Fish Story


January 29, 1991|By N.E. GLYPHIS

On a cool, rainy Monday evening I stopped by an outdoor poolat the National Aquarium and I saw a brown object gliding along the bottom, slowly growing larger as it neared the surface. Without causing a ripple, a sleek, lovely face appeared with large, blinking brown eyes looking straight at me, through me, into my heart. I stood transfixed and remembered an event some 17 years in my past.

I was on the small, sparsely populated island in the Aegean Sea where my family came from. It was idyllic. The island was green with cypress trees, with acres of olive groves and carefully tended grapevines. Jasmine and wildflowers grew everywhere.

There were no cars, factories or pollution.

The stone homes were built into cliffs rising out of the sea. They were painted a bright white that dazzled the eye, with blue trim around the windows to protect against the ''evil eye.'' The men worked either the land or the sea; the women cooked over wood fires. They were a rugged, intelligent people whose warm hospitality showed in many parties and feasts. I was accepted immediately because I was blood. I felt I had stopped back 100 years into the past.

One night as I sat at an outdoor cafe a cousin of mine came in and announced he needed someone to help him fish. The men stared, then went back to what they were doing, ignoring him.

Everyone, including me, knew what he did. He caught more fish than anyone, caught only the best, most sought-after fish which he sold to restaurants under contract. He was always the first in port with a full load and he never spent hours sewing at his nets as the others had to do. He was grudgingly respected and slightly feared. He looked at me and I nodded, and soon I was providing my aunts and uncles with enough fish for everyone. I had become a dynamiter.

We would be in position over the fishing grounds at dawn. Antonis in the bow scanned under the sea with a glass-bottom bucket, while I in the stern held the throttle. We both chain-smoked cigarettes, which we used to light the fuses of the precut sticks of dynamite.

If Antonis saw a school of fish swimming deep, he'd reach into a wooden box and out would come a stick, with a long fuse and a heavy rock lashed to the end. He would touch the fuse to his cigarette and toss the charge into the center of the fish. A few seconds later would come a muffled explosion, and a spray of water would wet us.

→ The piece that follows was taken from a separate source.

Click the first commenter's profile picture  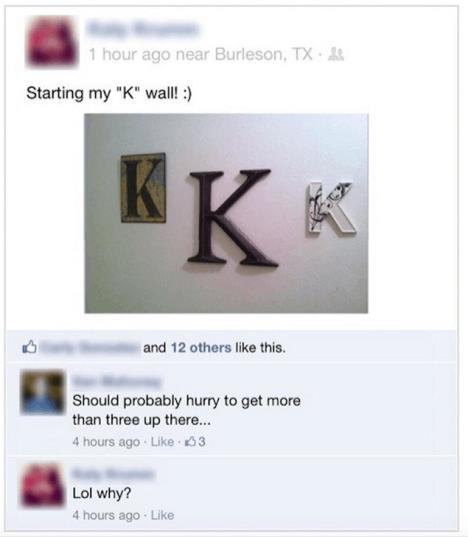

It is a myth that dynamited fish float to the surface; nearly all sank to the bottom. In shallow water we tied long poles together with a trident spear lashed to the end to gather the stunned fish. In deep water, I'd dive over the side in scuba gear to retrieve the fish.

Back on the boat, we sorted and stored the fish, watching the horizon for any boat that might have heard the blast, quickly washing the excrement from the blown fish while packing them in crates to be iced and shipped upon returning to port.

Clap! Clap! Clap!

Antonis was frozen like a statue. Only his eyes moved, hunting the sea for the source of the noise. He tensed and hissed, ''Do you see him? There! There under the large rock. Oh, Blessed Virgin! Thank you for sending him. Cut the engine, use the oars.'' He began clapping his hands in response. I was looking into a wall of sunlight, trying to penetrate, wondering what could make such a human sound.

''Haven't you seen him yet? It's a focca,'' he said as he reached for the dynamite. He lighted the fuse and threw -- and then I saw it. A beautiful, friendly, innocent face. My mind recoiled.

It was a seal -- in these waters? I yelled and watched the seal disappear beneath the surface. A few seconds later the charge went off. Antonis scanned the bottom with the looking glass but found no trace of the seal. I like to think it got away but I can never be sure.

A violent argument followed. Antonis screamed that I had taken food from his children, that the seal was worth a lot of money. I yelled back that I would not kill a baby seal for anyone. He smiled thinly and said, ''Poor little Nicky. What do you think you were doing these past two months, playing some sort of game? Do you know what would happen if we're caught by the Coast Guard? The military junta has decreed the possession of explosives a major crime. At the very least we would taste beatings and torture.''

He went on, the sarcasm heavy. ''What about all the fish we killed and left to rot on the bottom. How about the coral reefs and the kelp fields we destroyed to catch the prime fish? Where was your conscience then, my naive American cousin?''

His words hit me like fists. I picked up the box of dynamite and heaved it into the deep. Not a word was said as I started the engine and steered toward the harbor.

L N.E. Glyphis is a security guard at the Walters Art Gallery.